Comment allez-vous ? Vraiment ? Je lisais ce matin au petit-déjeuner sur l'excellent compte instagram de Marie Robert qu'on ne s'était jamais autant posé la question. Après, j'ai lu d'autres choses qui m'ont énervées et je vais m'abstenir de me connecter aux réseaux sociaux le matin. Certaines ont viré leur compte Twitter de leur téléphone, voire l'ont carrément supprimé. C'est sain. C'est vital. 

 

Contrairement à ce que j'écrivais il y a trois jours, sur ce temps que j'allais mettre à profit pour faire toutes ces choses que je repousse constamment à "quand j'aurais le temps." Je n'y arrive pas. Du temps j'en ai, même si je continue à travailler à distance. Mais je n'y arrive pas. L'anxiété est revenue. La peur latente de savoir si oui ou non des symptômes vont apparaître, si je suis infectée ou mon Capitaine, sa fille, quelqu'un dans ma famille, chez mes ami.es. Mes douleurs à la poitrine sont toujours là. J'ai beau me dire que ce sont des douleurs intercostales, que j'ai plus de 50 ans et que cela arrive sans que ce soit forcement grave sinon gênant.

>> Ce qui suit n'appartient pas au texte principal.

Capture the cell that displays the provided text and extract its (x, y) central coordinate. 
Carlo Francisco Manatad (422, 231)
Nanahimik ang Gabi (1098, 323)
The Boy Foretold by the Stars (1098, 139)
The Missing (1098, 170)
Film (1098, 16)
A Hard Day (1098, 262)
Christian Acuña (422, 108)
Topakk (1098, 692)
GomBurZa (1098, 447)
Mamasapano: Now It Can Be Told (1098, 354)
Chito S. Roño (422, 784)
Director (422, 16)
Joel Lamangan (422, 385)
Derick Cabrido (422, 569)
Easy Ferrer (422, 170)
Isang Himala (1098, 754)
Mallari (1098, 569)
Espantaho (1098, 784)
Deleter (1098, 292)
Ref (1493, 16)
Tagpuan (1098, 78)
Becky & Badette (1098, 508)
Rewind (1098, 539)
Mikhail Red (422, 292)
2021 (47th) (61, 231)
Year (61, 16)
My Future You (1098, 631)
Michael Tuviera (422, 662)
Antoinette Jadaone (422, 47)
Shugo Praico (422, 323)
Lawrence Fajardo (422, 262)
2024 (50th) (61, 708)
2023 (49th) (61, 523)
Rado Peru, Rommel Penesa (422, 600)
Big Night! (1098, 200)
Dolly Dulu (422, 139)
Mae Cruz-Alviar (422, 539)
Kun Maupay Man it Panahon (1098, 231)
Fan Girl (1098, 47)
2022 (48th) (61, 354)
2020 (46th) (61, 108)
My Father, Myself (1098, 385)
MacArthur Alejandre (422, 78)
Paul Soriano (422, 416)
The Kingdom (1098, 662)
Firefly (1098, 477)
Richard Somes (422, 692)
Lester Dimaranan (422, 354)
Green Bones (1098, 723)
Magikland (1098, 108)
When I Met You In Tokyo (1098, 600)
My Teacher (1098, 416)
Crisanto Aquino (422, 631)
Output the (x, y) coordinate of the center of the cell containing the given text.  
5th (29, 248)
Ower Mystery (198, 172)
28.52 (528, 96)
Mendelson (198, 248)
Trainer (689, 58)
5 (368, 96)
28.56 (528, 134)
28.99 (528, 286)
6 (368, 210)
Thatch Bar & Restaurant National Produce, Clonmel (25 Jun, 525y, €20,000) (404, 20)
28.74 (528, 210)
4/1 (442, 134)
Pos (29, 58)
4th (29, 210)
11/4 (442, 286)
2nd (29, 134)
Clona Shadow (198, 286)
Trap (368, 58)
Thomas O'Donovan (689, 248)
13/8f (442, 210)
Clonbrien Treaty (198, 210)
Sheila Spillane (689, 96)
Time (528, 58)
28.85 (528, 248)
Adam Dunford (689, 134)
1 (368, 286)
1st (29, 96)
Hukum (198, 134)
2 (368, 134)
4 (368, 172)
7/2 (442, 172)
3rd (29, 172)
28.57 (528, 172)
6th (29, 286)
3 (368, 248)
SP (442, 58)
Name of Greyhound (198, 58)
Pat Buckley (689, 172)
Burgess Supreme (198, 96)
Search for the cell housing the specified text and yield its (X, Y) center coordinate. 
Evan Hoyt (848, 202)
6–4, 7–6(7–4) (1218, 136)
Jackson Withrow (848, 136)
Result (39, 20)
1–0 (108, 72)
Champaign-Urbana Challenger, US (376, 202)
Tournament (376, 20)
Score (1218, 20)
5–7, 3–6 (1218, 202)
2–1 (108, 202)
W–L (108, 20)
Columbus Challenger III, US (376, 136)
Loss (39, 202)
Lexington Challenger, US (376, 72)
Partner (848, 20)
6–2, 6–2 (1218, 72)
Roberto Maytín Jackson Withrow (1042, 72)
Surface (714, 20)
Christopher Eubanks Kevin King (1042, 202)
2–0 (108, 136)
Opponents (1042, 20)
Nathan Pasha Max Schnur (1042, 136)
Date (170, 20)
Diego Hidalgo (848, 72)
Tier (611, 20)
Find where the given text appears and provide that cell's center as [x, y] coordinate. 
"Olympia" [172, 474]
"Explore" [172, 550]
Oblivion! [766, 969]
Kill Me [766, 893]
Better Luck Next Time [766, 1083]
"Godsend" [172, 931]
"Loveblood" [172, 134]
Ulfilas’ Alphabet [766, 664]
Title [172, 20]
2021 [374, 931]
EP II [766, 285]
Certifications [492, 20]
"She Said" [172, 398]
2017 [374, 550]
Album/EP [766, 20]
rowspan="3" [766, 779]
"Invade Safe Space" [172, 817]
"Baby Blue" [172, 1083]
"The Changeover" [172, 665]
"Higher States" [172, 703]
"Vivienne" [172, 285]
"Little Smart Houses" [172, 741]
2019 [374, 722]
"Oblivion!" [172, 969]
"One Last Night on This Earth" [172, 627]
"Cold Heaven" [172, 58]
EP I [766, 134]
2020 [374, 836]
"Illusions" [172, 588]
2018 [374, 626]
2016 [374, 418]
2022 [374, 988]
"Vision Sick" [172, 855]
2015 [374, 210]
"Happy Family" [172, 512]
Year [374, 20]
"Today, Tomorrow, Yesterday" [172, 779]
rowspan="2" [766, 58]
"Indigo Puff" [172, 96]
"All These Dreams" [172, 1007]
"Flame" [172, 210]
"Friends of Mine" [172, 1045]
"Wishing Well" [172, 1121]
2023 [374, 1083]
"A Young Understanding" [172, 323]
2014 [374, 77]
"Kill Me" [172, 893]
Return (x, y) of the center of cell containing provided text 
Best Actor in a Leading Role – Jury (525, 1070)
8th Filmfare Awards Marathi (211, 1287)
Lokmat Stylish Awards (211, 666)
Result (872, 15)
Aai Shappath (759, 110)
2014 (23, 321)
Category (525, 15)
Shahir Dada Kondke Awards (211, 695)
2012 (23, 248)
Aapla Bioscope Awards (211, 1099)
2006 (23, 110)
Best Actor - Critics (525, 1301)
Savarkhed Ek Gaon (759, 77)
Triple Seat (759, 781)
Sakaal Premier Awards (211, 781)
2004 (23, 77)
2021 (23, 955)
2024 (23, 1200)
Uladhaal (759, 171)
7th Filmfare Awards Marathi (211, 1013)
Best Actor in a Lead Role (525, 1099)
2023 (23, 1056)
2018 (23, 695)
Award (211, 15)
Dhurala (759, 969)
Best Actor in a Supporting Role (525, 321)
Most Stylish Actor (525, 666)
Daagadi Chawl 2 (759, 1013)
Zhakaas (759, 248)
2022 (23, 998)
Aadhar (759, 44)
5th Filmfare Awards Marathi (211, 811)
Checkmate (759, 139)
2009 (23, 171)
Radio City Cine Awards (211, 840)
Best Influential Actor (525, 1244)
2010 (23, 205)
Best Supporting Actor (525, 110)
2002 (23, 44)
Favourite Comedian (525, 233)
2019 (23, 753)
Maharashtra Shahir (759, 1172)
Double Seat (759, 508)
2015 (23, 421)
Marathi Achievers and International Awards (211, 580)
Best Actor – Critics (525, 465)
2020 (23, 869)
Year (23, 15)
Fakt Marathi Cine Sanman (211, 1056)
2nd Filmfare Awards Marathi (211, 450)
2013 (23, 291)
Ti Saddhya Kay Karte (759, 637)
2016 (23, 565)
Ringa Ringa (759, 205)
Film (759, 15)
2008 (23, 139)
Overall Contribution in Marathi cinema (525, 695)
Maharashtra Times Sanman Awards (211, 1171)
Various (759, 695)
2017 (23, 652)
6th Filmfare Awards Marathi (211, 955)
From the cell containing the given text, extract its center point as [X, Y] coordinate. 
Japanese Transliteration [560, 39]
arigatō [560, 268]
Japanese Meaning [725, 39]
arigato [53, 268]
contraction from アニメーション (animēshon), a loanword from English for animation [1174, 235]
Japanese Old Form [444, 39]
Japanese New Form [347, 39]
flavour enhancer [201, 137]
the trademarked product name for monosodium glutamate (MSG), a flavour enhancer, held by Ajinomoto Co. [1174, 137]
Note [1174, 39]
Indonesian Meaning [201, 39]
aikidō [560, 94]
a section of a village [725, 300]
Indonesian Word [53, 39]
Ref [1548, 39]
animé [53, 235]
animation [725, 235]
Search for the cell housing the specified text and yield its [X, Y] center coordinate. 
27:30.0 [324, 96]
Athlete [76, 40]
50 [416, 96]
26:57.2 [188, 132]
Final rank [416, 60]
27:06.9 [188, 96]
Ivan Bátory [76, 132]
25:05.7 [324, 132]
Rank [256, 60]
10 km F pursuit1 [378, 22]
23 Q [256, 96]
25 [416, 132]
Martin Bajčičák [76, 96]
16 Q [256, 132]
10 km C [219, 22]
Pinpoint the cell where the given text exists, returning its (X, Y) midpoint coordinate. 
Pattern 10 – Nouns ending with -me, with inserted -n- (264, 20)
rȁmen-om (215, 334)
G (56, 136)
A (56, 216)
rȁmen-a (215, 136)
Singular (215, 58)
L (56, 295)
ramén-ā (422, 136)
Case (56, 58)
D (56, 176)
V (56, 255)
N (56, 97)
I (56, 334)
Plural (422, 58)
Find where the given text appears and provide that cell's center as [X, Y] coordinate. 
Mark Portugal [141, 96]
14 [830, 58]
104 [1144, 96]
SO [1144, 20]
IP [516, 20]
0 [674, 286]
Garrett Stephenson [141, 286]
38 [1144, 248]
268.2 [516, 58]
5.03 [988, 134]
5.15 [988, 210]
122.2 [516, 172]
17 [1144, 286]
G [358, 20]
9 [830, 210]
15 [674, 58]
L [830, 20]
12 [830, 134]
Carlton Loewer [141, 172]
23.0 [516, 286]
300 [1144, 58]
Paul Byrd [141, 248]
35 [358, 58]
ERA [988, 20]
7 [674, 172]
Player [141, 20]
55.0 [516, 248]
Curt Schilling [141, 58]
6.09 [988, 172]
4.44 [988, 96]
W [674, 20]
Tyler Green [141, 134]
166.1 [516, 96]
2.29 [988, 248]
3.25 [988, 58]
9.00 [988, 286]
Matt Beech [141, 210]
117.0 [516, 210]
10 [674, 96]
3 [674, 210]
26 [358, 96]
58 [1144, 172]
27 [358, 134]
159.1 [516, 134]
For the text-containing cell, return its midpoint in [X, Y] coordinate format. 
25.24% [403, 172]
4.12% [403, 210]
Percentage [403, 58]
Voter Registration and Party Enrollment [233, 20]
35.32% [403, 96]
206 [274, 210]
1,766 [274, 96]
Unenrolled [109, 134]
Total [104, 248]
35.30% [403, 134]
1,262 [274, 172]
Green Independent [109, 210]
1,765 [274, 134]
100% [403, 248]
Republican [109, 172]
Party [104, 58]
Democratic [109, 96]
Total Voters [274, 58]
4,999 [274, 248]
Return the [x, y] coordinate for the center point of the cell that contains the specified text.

Elles nourrissent l'angoisse. 

Je pourrais dire que je pense à celles et ceux qui sont réellement malades. Mais je n'ai pas envie de mentir. Le soir, au moment de trouver le sommeil, c'est là, pernicieux. J'ai la sensation que mon coeur s'emballe, qu'il décroche, que son rythme n'est pas normal. Deux électro-cardiogrammes en l'espace d'un mois et demi qui montrent que tout va bien, qu'il bat même lentement, ne suffisent pas ou peu. Inspire / Expire. Ça passe jusqu'au lendemain.

 

Je n'arrive pas à être créative. A concentrer mon attention, mon énergie comme j'arrive à le faire avec mon souffle. Même lire, je lâche vite. Un peu comme une gueule de bois mais sans alcool. J'ai l'impression que le temps s'écoule dans des actions machinales, que rythment les repas. OK je noircis. Il y a aussi les discussions, les rires, les apéros via des applis qui permettent de se retrouver virtuellement, les uns à Paris, les autres à Briançon, les petites révélations, les attentions qui rapprochent, qui déploient l'amour que je porte à mes proches. 

 

Ce matin, en marchant seule avec mon attestation (case des 30 minutes d'exercices quotidiens), j'ai senti les larmes monter. Une bouffée d'émotions que j'ai accueillie sans vraiment les analyser. Un mélange de celles qui m'assaillaient depuis le petit-déjeuner et de la vision de la nature au printemps, des arbres en fleurs et de l'explosion de couleurs vives, de la douceur de l'air sur mon visage, des bonjours échangés à distance avec les autre promeneurs solitaires. 

 

Je ne sais pas comment je serai demain mais comme le dit Scarlett à la fin de Gone with the wind : tomorrow is another day. J'espère sincèrement que vous allez bien et vos proches aussi.